NASDAQ poised for a recovery bounce
We saw some more throw in the towel selling on Friday, with NASDAQ falling steadily and sharply into the close later in the afternoon. That's an unpleasant feeling, but also a sense of capitulation, which is typically a good sign. So, now, NASDAQ is poised for a recovery bounce. Whether it sticks is an open question.
NASDAQ futures are up modestly to moderately, indicating a modest to moderate pop at the open, but whether that opening pop leads to a meaningful rally throughout the day, or people decide to sell into the rally remains to be seen.

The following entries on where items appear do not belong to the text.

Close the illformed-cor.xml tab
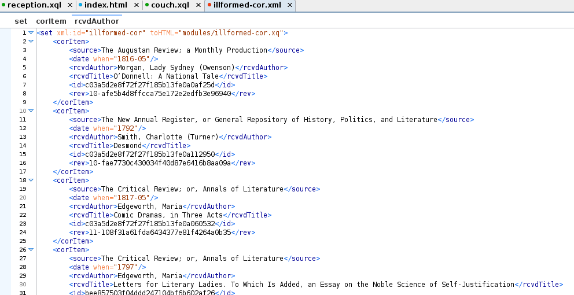 coord(289,5)

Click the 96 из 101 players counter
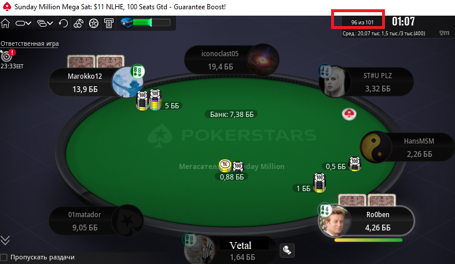tap(362, 23)
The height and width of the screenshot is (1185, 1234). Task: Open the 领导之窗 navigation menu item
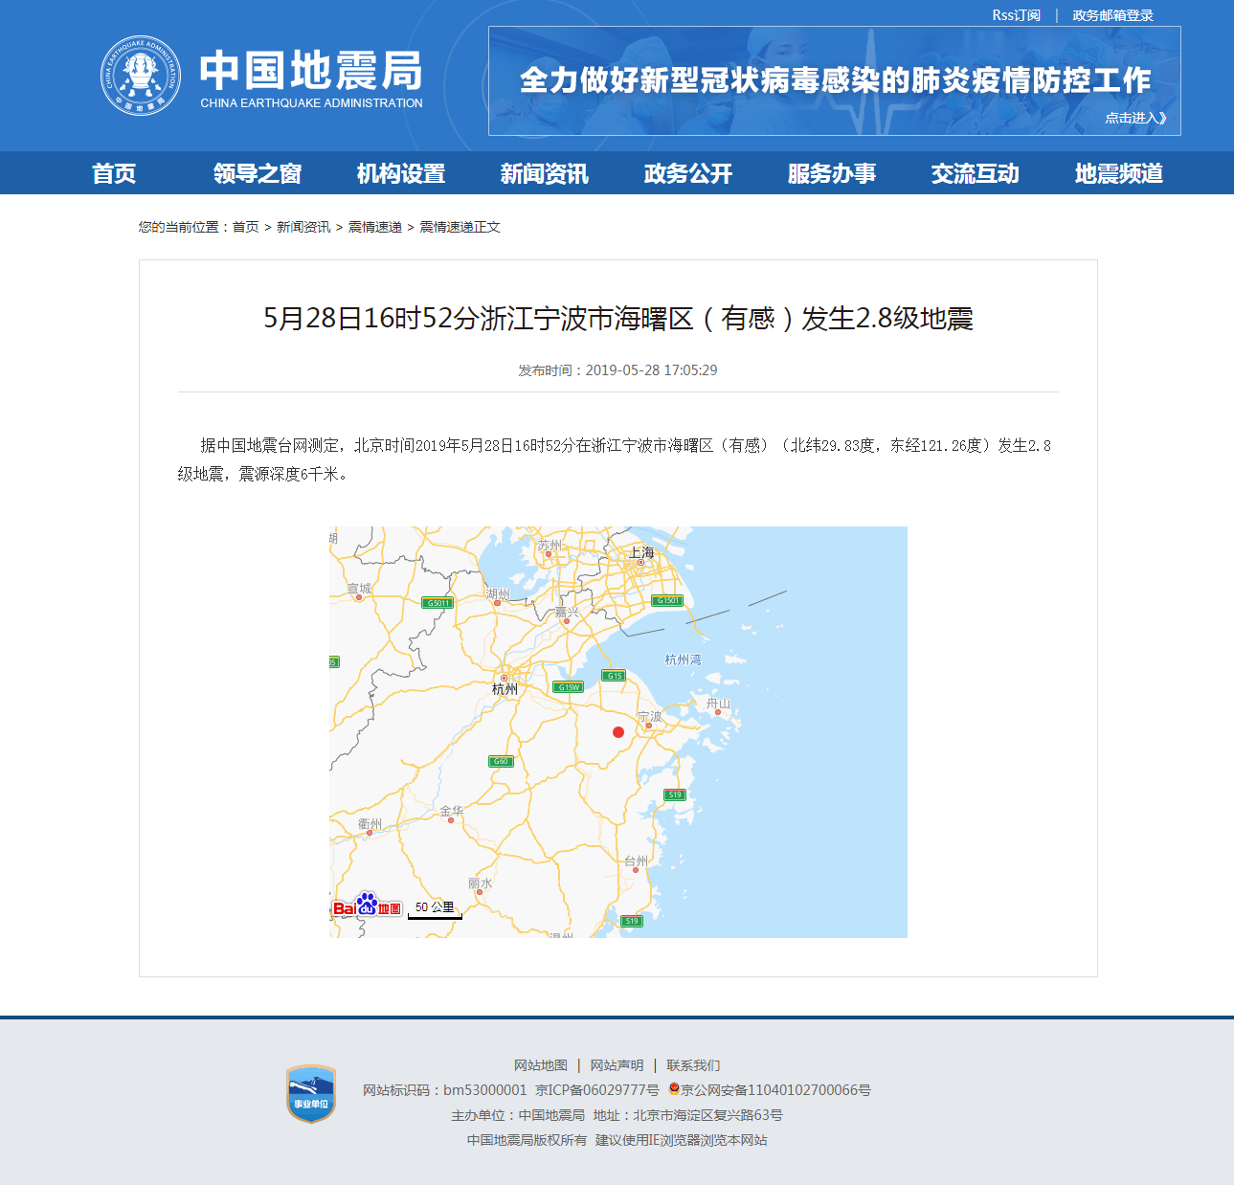coord(257,173)
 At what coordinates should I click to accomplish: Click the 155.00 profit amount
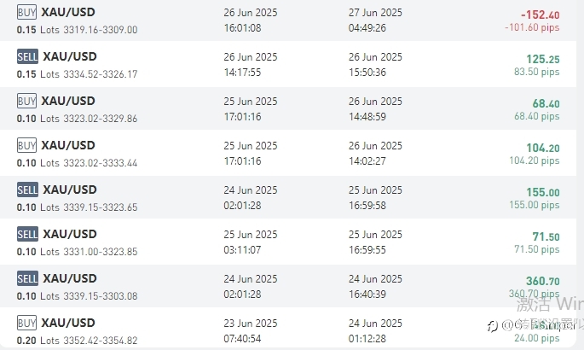[x=543, y=192]
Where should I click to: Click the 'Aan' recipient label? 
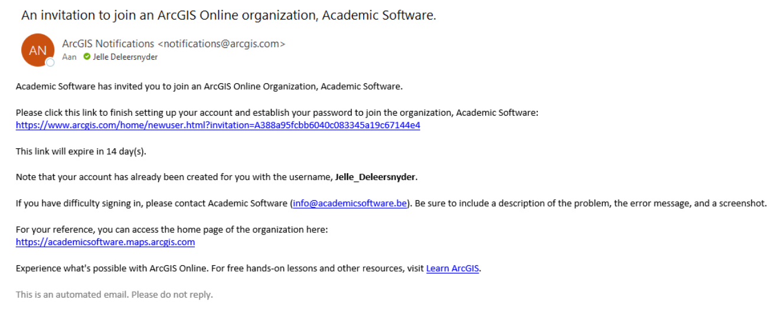(x=70, y=57)
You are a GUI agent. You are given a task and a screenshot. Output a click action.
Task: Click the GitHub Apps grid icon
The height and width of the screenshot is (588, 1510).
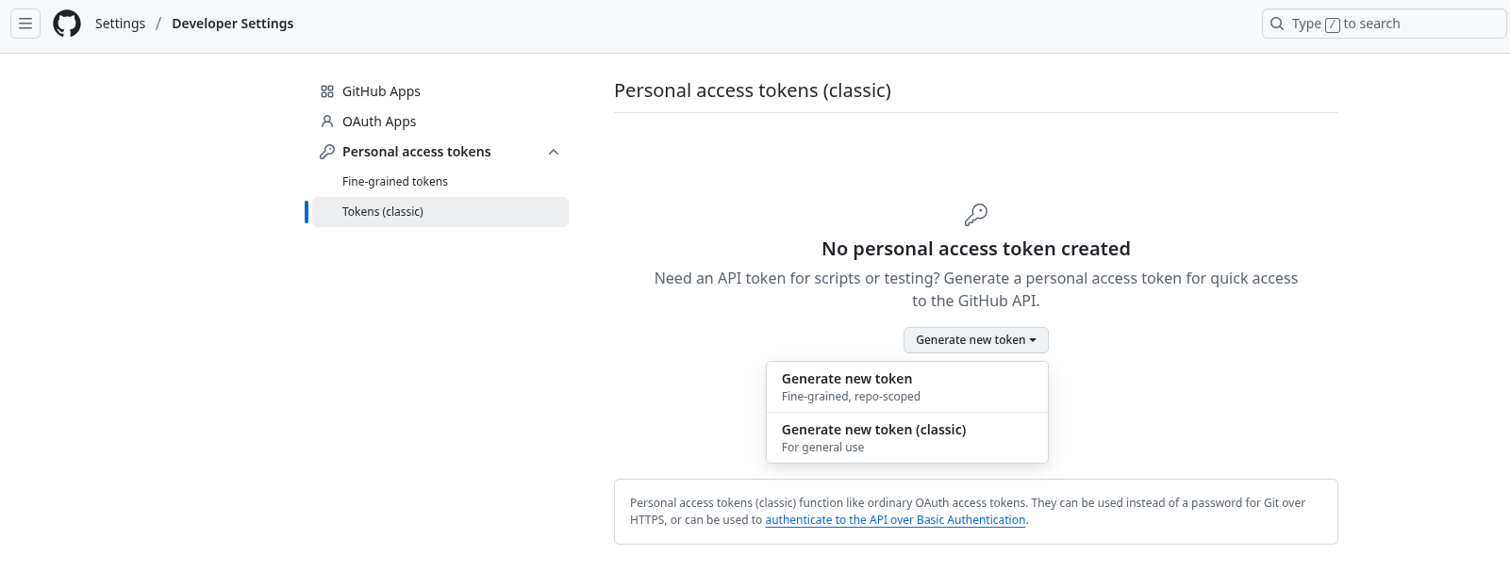327,91
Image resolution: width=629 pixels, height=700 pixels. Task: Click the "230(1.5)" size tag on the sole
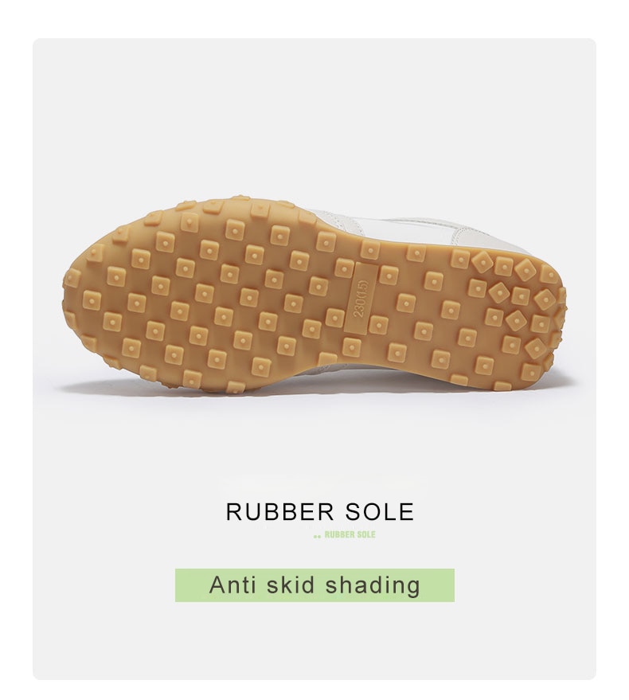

The advance from the January trough is still somewhat intact, so all is not lost, but we're going to need to see a fairly decent bounce over the next several days to preserve these meager gains, otherwise the bearish hedge funds will sense blood in the water and start shorting the market more aggressively. As things stand now, they are probably already a little too short, and hence vulnerable to counterattack by more bullish or neutral hedge funds who are not adverse to kicking off yet another short-squeeze short-covering rally to force the shorts to buy when their stop loss limit orders are triggered.
Of course, none of this is absolutely guaranteed. In fact, I wouldn't be surprised if we saw another two days of selling to fully test the support under the January trough - but I wouldn't bet on it.
I remain overly-long the market and betting that the advance will continue, eventually. Meanwhile, I'm more than happy to buy on dips and play the swings for some short-term cash profits.